Goldman School of Public Policy - University of California, Berkeley

Sean Farhang

Associate Professor of Public Policy

Areas of Expertise

  • Law
  • Regulation
  • Law and Politics
  • Courts
  • Litigation in the Regulatory Process

Biography

Sean Farhang is Associate Professor of Public Policy and Political Science. His research and teaching interests are in the areas of law and courts, regulation, litigation, and American political development. He is author of The Litigation State: Public Regulation and Private Lawsuits in the U.S. (Princeton University Press, 2010), which examines the sources of private litigation in the enforcement of federal law, stressing Congress's role and motives in enacting incentives calculated to mobilize this form of regulatory implementation in the American separation of powers context. The book received the Gladys M. Kammerer Award from the American Political Science Association for the best book in the field of U.S. national policy, as well as the C. Herman Pritchett award for the best book on law and courts. He has authored or co-authored articles in the American Journal of Political Science, the Journal of Law, Economics, and Organization, Studies in American Political Development, the Journal of Empirical Legal Studies, and Law & Social Inquiry.

Website

Working Papers

  • Legislative-Executive Conflict and Private Statutory Litigation in the US: Evidence from Labor, Civi

    GSPP Working Paper: GSPP10-008 (October 2010)
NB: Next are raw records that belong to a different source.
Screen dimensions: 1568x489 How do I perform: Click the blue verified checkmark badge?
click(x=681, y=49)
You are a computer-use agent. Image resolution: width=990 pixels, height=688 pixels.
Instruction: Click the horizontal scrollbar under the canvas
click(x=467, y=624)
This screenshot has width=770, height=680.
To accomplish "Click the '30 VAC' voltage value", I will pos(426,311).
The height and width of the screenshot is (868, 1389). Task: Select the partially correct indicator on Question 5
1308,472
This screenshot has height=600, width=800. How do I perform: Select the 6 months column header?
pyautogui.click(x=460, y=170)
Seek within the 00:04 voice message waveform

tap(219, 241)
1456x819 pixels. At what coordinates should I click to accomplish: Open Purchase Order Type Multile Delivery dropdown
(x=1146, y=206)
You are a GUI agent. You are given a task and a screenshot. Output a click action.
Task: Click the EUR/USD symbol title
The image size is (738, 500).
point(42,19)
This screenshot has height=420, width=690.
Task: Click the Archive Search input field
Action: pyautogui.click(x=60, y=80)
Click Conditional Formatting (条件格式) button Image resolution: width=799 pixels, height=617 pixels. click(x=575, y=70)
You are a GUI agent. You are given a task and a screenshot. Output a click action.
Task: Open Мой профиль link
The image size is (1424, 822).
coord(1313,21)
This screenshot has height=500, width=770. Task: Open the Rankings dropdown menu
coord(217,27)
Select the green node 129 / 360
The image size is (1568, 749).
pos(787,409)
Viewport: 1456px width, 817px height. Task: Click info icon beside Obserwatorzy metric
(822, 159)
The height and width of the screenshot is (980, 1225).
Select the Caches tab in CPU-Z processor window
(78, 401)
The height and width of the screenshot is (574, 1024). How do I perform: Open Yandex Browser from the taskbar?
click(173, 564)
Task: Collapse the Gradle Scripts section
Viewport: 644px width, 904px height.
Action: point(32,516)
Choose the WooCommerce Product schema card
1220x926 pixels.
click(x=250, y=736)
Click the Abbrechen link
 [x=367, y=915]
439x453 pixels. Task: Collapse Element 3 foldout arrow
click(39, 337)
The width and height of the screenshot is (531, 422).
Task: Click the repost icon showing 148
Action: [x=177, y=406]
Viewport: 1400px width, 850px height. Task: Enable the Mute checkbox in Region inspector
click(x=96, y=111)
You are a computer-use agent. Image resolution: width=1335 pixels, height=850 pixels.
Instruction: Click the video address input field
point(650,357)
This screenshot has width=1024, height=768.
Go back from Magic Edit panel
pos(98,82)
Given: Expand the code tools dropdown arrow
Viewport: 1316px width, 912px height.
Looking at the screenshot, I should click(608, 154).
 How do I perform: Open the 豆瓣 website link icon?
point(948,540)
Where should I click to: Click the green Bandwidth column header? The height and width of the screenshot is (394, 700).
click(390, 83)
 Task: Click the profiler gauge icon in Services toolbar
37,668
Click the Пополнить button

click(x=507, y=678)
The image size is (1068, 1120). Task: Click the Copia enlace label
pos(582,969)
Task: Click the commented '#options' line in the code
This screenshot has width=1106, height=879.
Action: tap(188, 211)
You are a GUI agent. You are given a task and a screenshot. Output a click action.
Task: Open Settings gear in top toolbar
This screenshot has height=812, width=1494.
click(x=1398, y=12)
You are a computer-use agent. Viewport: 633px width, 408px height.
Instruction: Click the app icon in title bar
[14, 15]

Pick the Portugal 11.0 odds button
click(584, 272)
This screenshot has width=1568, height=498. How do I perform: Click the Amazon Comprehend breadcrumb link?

    Examining qualitative historical evidence from cases of federal regulation in the areas of labor, civil rights, and environmental policy, this paper provides support for the hypothesis that divergence between legislative and executive preferences – a core and distinctive feature of the American constitutional order – creates an incentive for Congress to rely upon private lawsuits, as an alternative to administrative power, to achieve its regulatory goals. It also shows that this mechanism encouraging statutory mobilization of private litigants had been operative long before its powerful growth started in the late 1960s; that it operates in similar fashion with Republican legislators facing Democratic presidents, and Democratic legislators facing Republican presidents; and that it remained a source of controversy, and an active influence on congressional decision-making, throughout the half century covering the 1940s through the 1980s.